# Changed starter and now stuck...



## Downs2001 (Nov 27, 2014)

*Changed starter and now stuck... Now with Pics*

So about two years ago my starter went out on my 97 SE 4x4. I really never used the truck except for weekend errands and what not so I wasn't in a big hurry to fix it. I finally got around to replacing the starter but am now left with an extra plug that I apparently unplugged when I pulled the starter out. 

The plug comes off of the same harness as the starter plugs and the the harness continues down to the transmission. It sits just a few inches further down than the starter wires and is about 10" long. It appears like its wrapped in heat shielding and also has orange wrap on it. 

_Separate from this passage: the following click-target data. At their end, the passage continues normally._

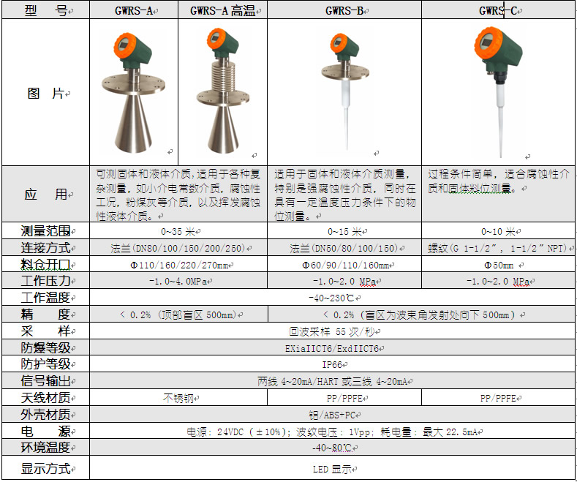Click the -1.0~4.0MPa working pressure cell

coord(177,282)
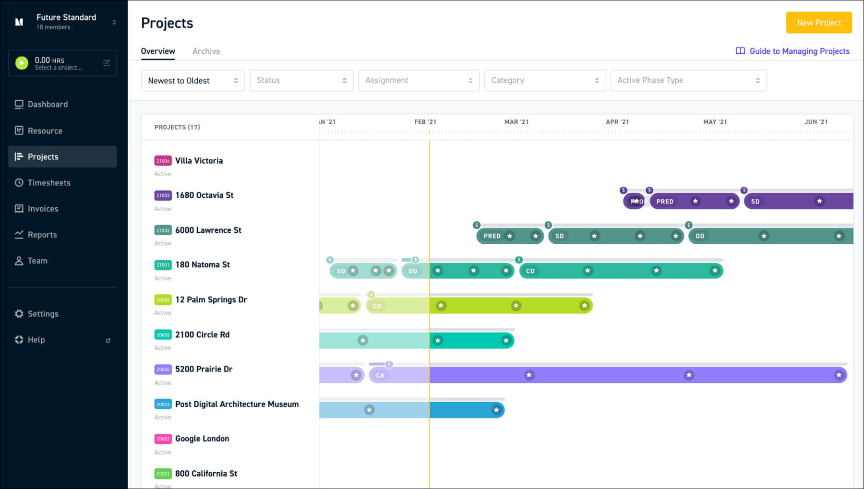The width and height of the screenshot is (864, 489).
Task: Toggle the star on the CD phase of 180 Natoma St
Action: [x=588, y=271]

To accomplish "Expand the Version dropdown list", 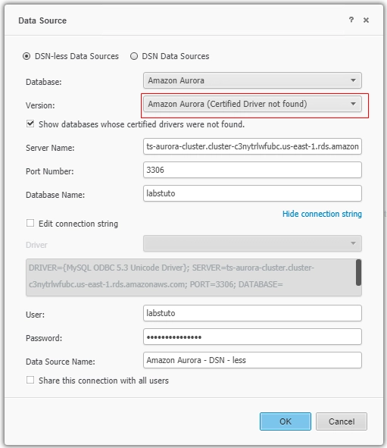I will tap(252, 104).
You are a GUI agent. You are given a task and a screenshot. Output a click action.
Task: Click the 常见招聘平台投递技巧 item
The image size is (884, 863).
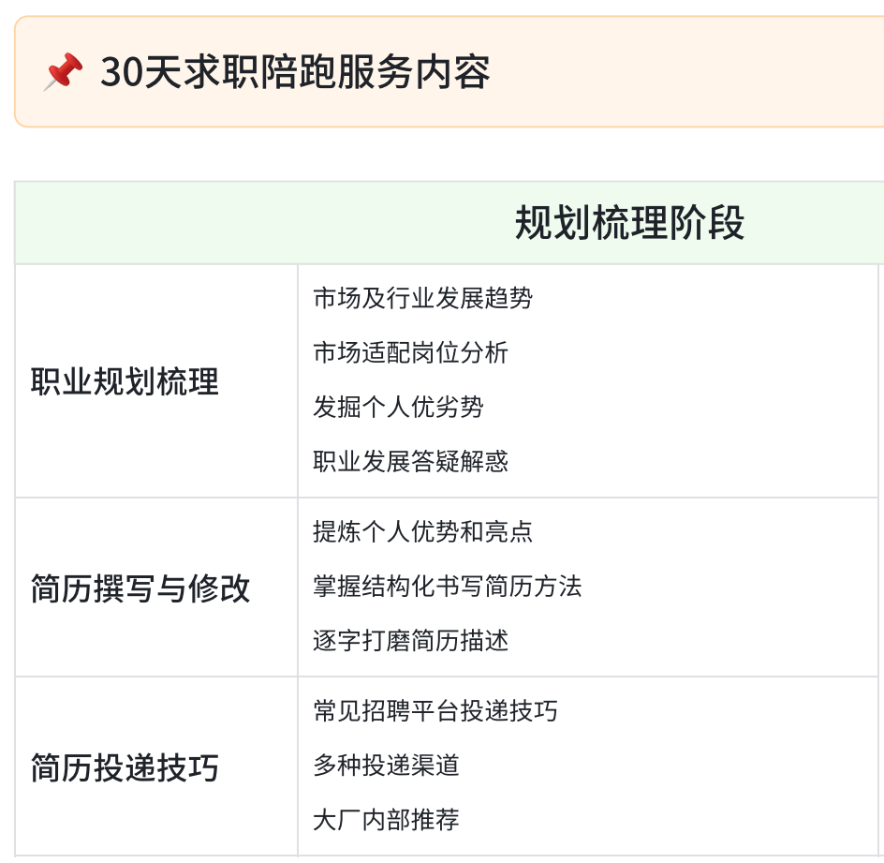(x=435, y=711)
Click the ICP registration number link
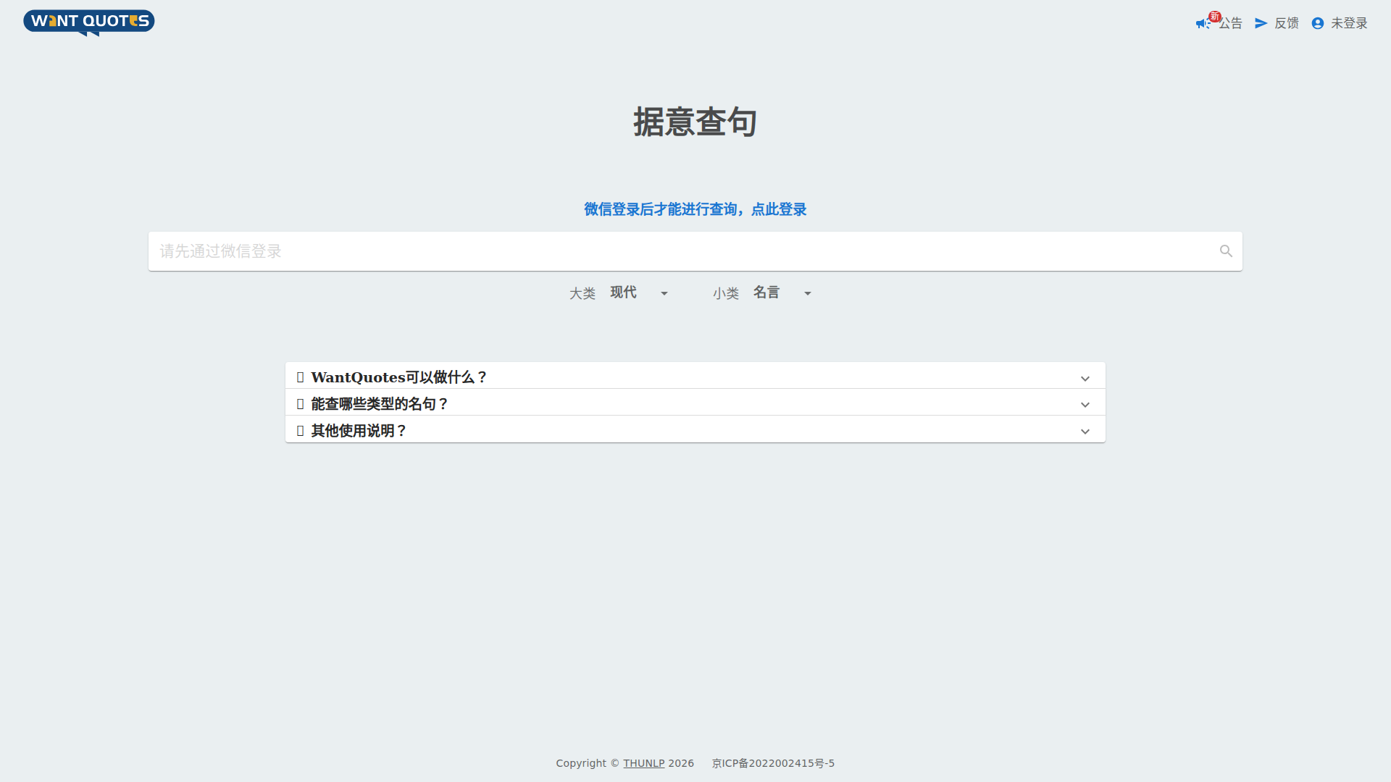The image size is (1391, 782). tap(773, 763)
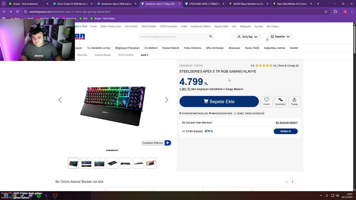Reload the page with refresh icon
This screenshot has height=200, width=356.
click(17, 12)
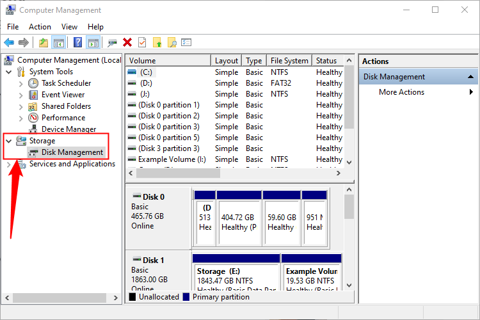Viewport: 480px width, 320px height.
Task: Click the Up one level folder icon
Action: [x=43, y=42]
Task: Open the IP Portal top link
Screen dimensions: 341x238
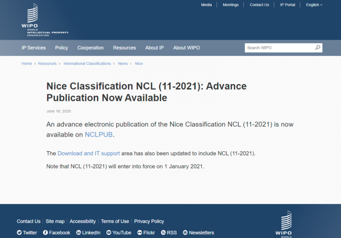Action: (x=287, y=5)
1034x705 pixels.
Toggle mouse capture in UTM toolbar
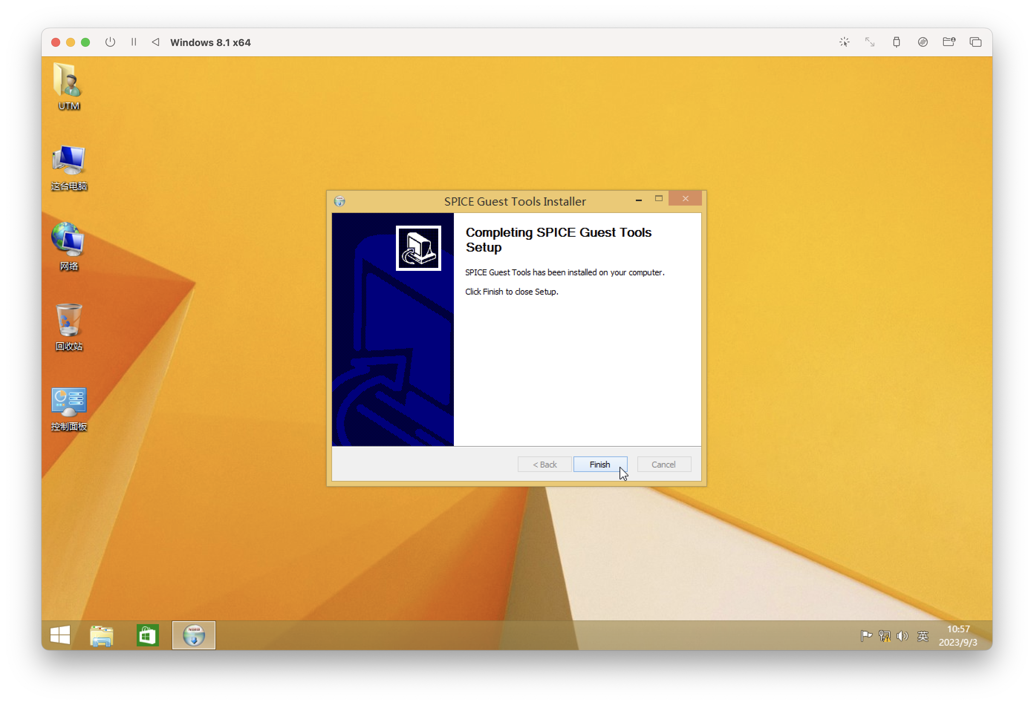844,42
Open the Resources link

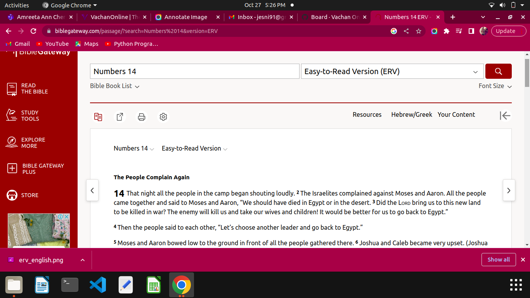[x=367, y=114]
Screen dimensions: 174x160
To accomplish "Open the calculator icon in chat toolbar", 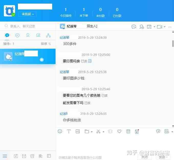I will [x=128, y=131].
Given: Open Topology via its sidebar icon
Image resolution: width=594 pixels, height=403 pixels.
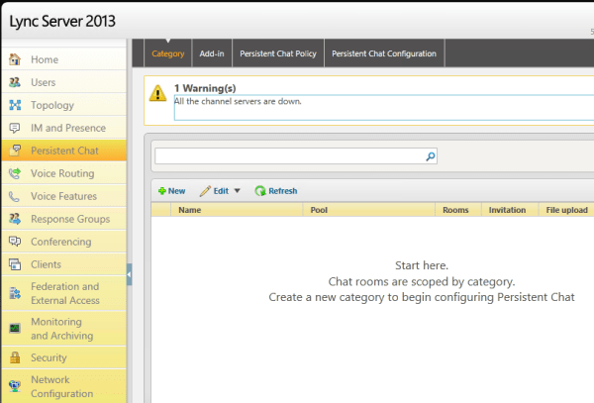Looking at the screenshot, I should [15, 105].
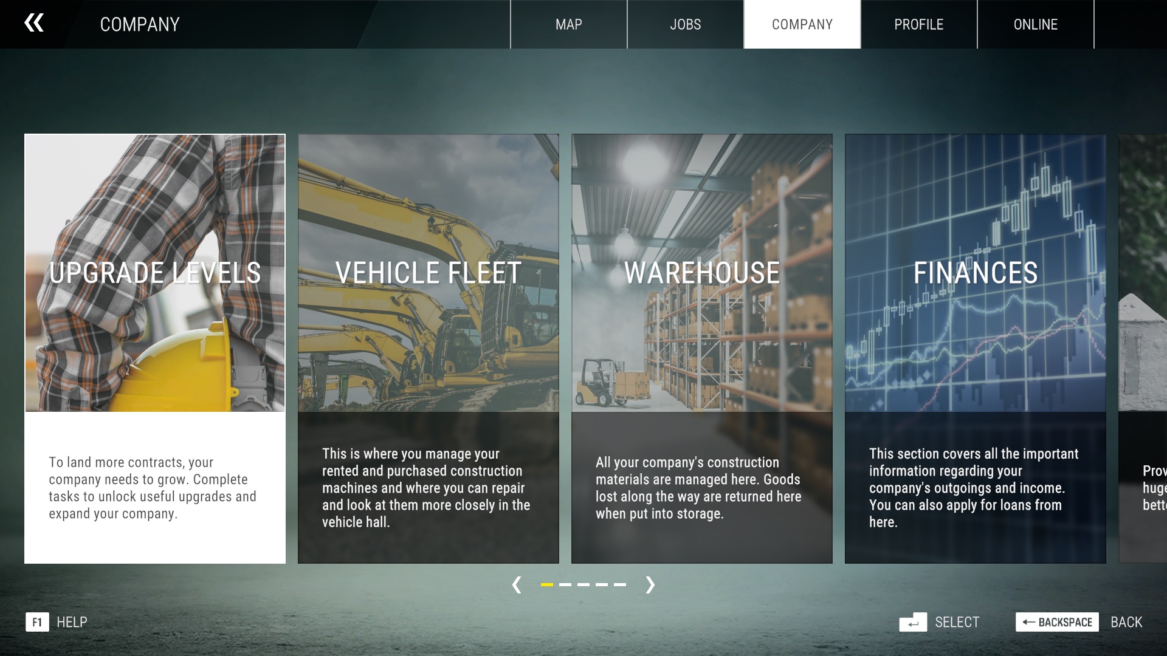Open the Warehouse card
This screenshot has height=656, width=1167.
[701, 348]
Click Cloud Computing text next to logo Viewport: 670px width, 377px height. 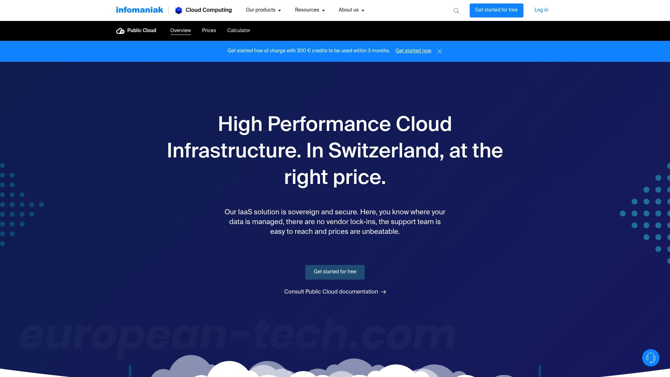209,10
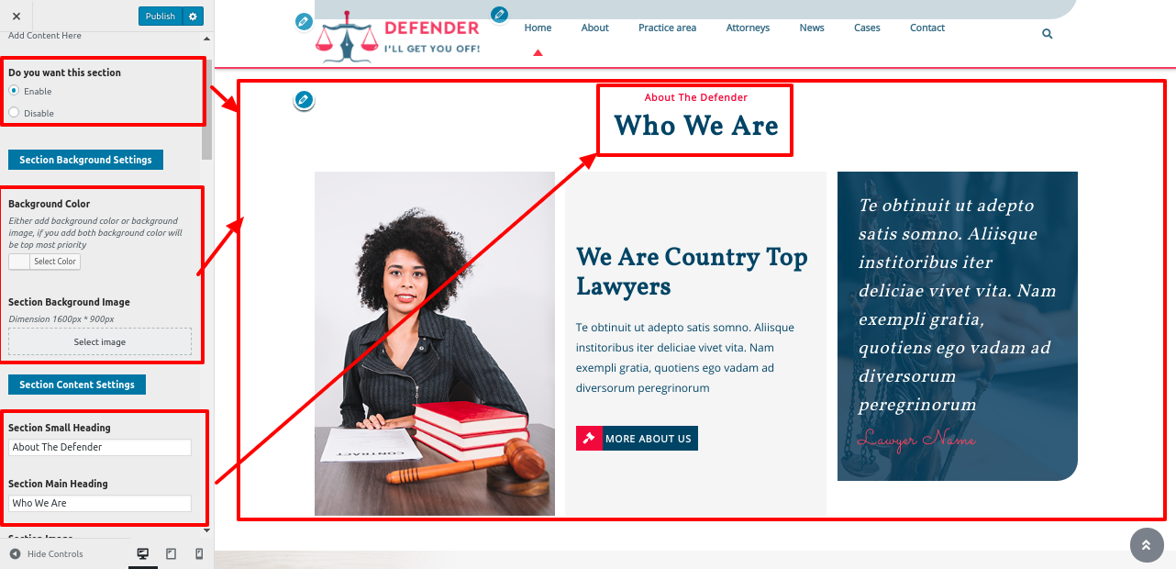
Task: Open publish settings gear icon
Action: [x=192, y=17]
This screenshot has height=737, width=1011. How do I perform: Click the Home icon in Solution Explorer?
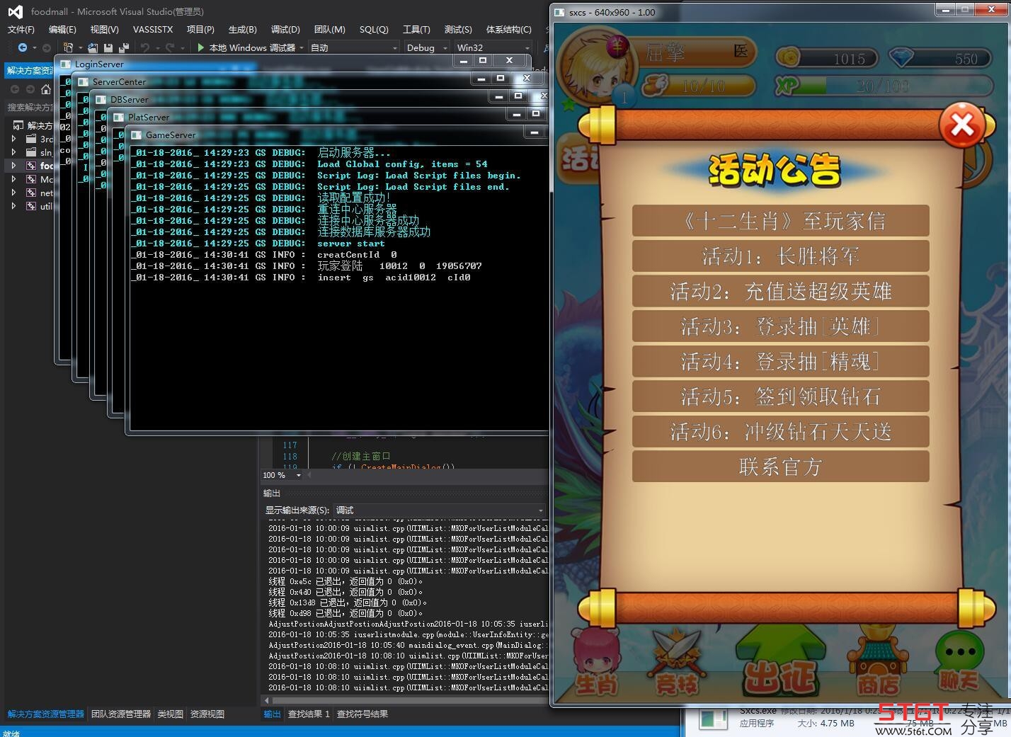(x=46, y=89)
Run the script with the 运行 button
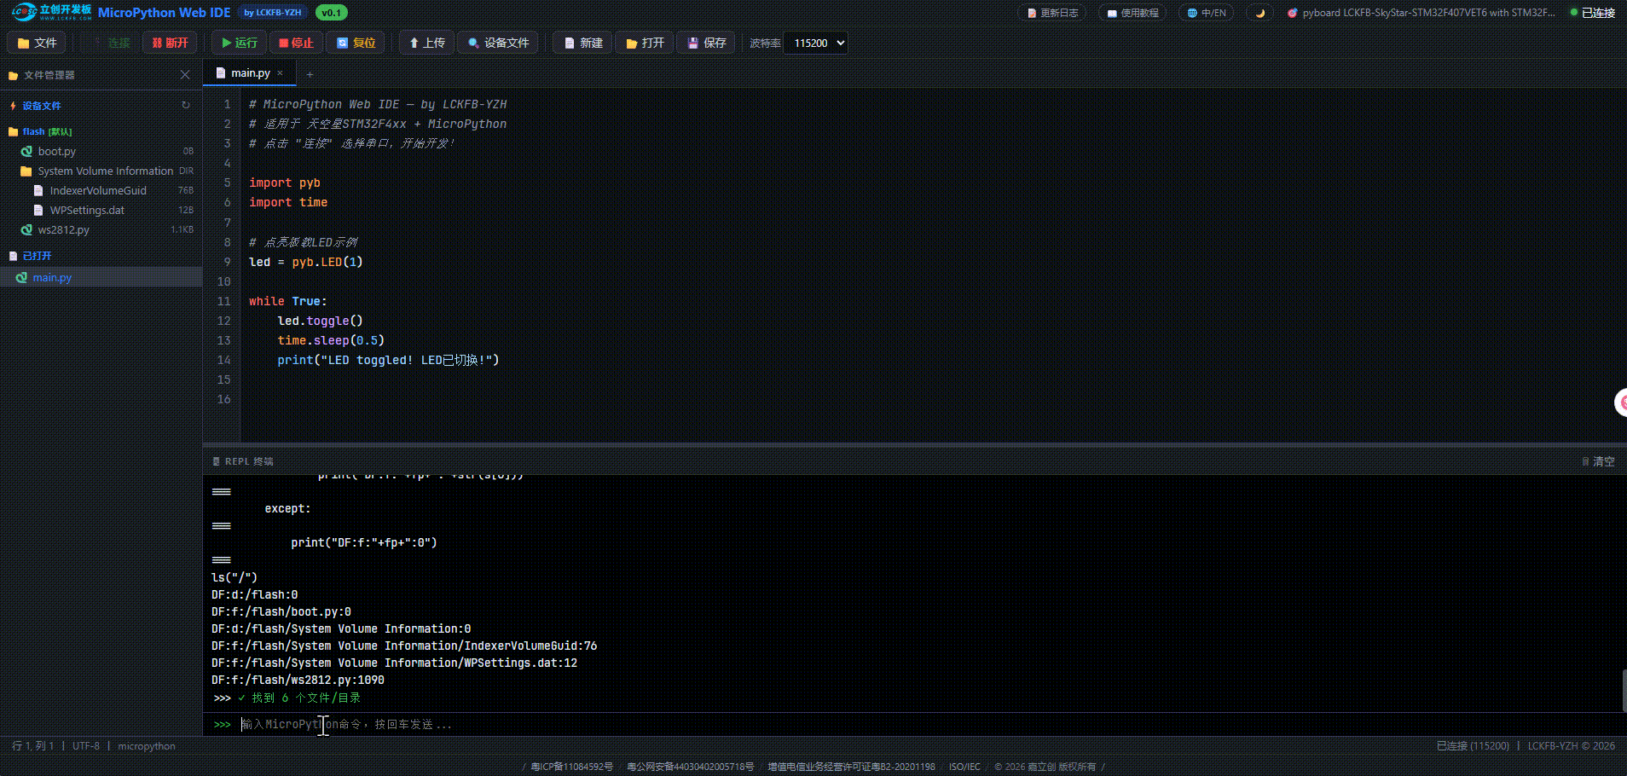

The problem is that the harness is loose and the plug looks like it could either go somewhere down by the transmission or up in the engine bay somewhere. I have looked for hours but can't find where it goes, any help would be appreciated.


----------



## jp2code (Jun 2, 2011)

The service manual (link in pic below) doesn't show any extra plugs for the manual transmission model (M/T), so I am left guessing you have the automatic transmission model (A/T).

Check the inhibitor relay connections:


----------



## Downs2001 (Nov 27, 2014)

I looked at the wiring diagram as well and it's the next plug coming off of the main harness after the stater motor. I don't think it has anything to do with the starter at all, it's just on the main harness, which also continues to go down to the transmission. Oh it's a manual transmission too.


----------



## jp2code (Jun 2, 2011)

Does the truck still crank with that harness disconnected? If it is one of those Interlock Switches (...and the interlock wiring isn't bypassed), the truck would not crank without it hooked up.

It also looks similar to the plug that connects to the O2 sensor, but that plug should be mounted higher in the engine bay.

You could trace it from the sensor in the exhaust up to the engine to make sure.


----------



## Downs2001 (Nov 27, 2014)

Yeah the truck still cranks fine, it just won't start. I have a feeling that the plug belongs up in the engine bay somewhere but couldn't find a spot. I will check out the 02 sensor.


----------



## Downs2001 (Nov 27, 2014)

It's not the 02 sensor that I can see. This plug is on the passenger side and the 02 sensor is on the drivers side.


----------



## Downs2001 (Nov 27, 2014)

I found it, it was the plug on top of the bell housing but I still can't get it to start.


----------



## jp2code (Jun 2, 2011)

The engine turns over but just won't fire.

And all you replaced was the starter. Correct?

You didn't take the fuse out of the fuel pump circuit, did you?


----------



## Downs2001 (Nov 27, 2014)

That's correct but the truck has been sitting for over two years without starting. The fuel pump fuse keeps blowing as soon as I turn the key. Maybe a fuel pump issue?


----------



## jp2code (Jun 2, 2011)

Either a fuel pump issue or something is wrong with the wiring.

Generally a power wire gets grounded. Those are hard to find. You just have to crawl around under there until you find it.


----------